Open ewlarson opened 1 year ago
Seems that the input images was not processed successfully by mapKurator.
Recogito interface does not give you too much information, so you can follow the Using mapKurator-Recogito docker image for standalone mapKurator part, then run run_img.py
following the instructions here on your input image and see what are the errors.
Hi @zekun-li // Thanks so much for your reply!
After moving my test image file into the docker container, I was able to run the sample run_img.py
command with some success. As the example script is written, I see directories for crop, spotter, and stitch and the stitch dir has an output geojson file in it.
However, if I attempt to add additional optional modules to the command, I start to see errors.

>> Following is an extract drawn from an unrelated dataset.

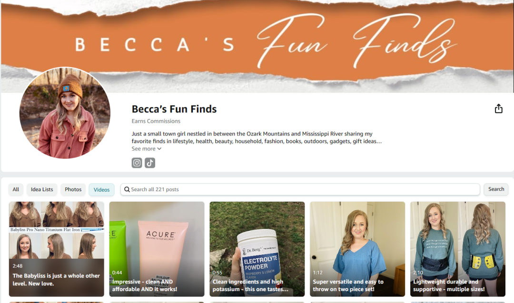This screenshot has height=303, width=514.
Task: Open the Instagram profile icon
Action: [x=137, y=163]
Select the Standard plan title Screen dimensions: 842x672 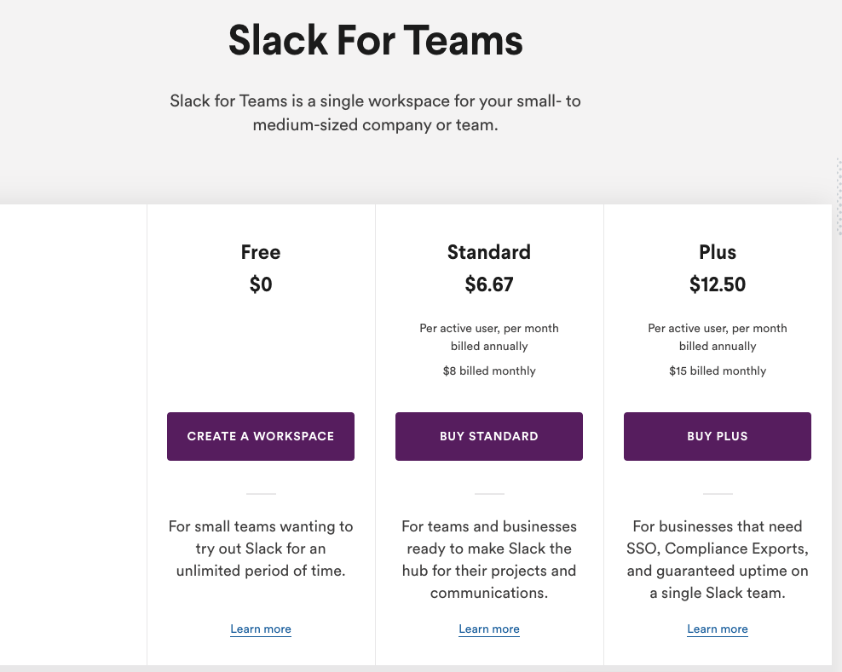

(mapkurator) root@46b26528dc2d:/home/mapkurator-system# python run_img.py --map_kurator_system_dir /home/mapkurator-system/ --input_dir_path /home/mapkurator-test-images/input/ --expt_name mapKurator_test --module_cropping --module_get_dimension --module_text_spotting --text_spotting_model_dir /home/spotter_v2/PALEJUN/ --spotter_model spotter_v2 --spotter_config /home/spotter_v2/PALEJUN/configs/PALEJUN/SynthMap/SynthMap_Polygon.yaml --spotter_expt_name test --module_img_geojson --output_folder /home/mapkurator-test-images/output/ --gpu_id 0
Namespace(expt_name='mapKurator_test', gpu_id=0, input_dir_path='/home/mapkurator-test-images/input/', map_kurator_system_dir='/home/mapkurator-system/', module_cropping=True, module_entity_linking=False, module_gen_geotiff=False, module_geocoord_geojson=False, module_get_dimension=True, module_img_geojson=True, module_post_ocr=False, module_text_spotting=True, output_folder='/home/mapkurator-test-images/output/', print_command=False, spotter_config='/home/spotter_v2/PALEJUN/configs/PALEJUN/SynthMap/SynthMap_Polygon.yaml', spotter_expt_name='test', spotter_model='spotter_v2', text_spotting_model_dir='/home/spotter_v2/PALEJUN/')

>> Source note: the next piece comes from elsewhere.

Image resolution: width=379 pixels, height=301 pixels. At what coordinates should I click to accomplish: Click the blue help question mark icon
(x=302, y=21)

run_img.py:73: FutureWarning: The frame.append method is deprecated and will be removed from pandas in a future version. Use pandas.concat instead.

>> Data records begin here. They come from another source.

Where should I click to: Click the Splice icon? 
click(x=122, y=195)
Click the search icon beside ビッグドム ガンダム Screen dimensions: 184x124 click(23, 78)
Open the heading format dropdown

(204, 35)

sample_map_df=sample_map_df.append(tmp_path,ignore_index=True)
/home/mapkurator-test-images/output/mapKurator_test/crop/lake_superior
INFO:root:Done text spotting for lake_superior
INFO:root:Time for generating geotiff: 0
INFO:root:Time for Cropping : 1
INFO:root:Time for text spotting : 35
INFO:root:Time for generating geojson in img coordinate : 1
INFO:root:Time for generating geojson in geo coordinate : 0
INFO:root:Time for entity linking : 0
INFO:root:Time for post OCR : 0
(mapkurator) root@46b26528dc2d:/home/mapkurator-system# python run_img.py --map_kurator_system_dir /home/mapkurator-system/ --input_dir_path /home/mapkurator-test-images/input/ --expt_name mapKurator_test --module_cropping --module_get_dimension --module_text_spotting --text_spotting_model_dir /home/spotter_v2/PALEJUN/ --spotter_model spotter_v2 --spotter_config /home/spotter_v2/PALEJUN/configs/PALEJUN/SynthMap/SynthMap_Polygon.yaml --spotter_expt_name test --module_img_geojson --module_post_ocr --module_geocoord_geojson --module_entity_linking --module_gen_geotiff --output_folder /home/mapkurator-test-images/output/ --gpu_id 0
Namespace(expt_name='mapKurator_test', gpu_id=0, input_dir_path='/home/mapkurator-test-images/input/', map_kurator_system_dir='/home/mapkurator-system/', module_cropping=True, module_entity_linking=True, module_gen_geotiff=True, module_geocoord_geojson=True, module_get_dimension=True, module_img_geojson=True, module_post_ocr=True, module_text_spotting=True, output_folder='/home/mapkurator-test-images/output/', print_command=False, spotter_config='/home/spotter_v2/PALEJUN/configs/PALEJUN/SynthMap/SynthMap_Polygon.yaml', spotter_expt_name='test', spotter_model='spotter_v2', text_spotting_model_dir='/home/spotter_v2/PALEJUN/')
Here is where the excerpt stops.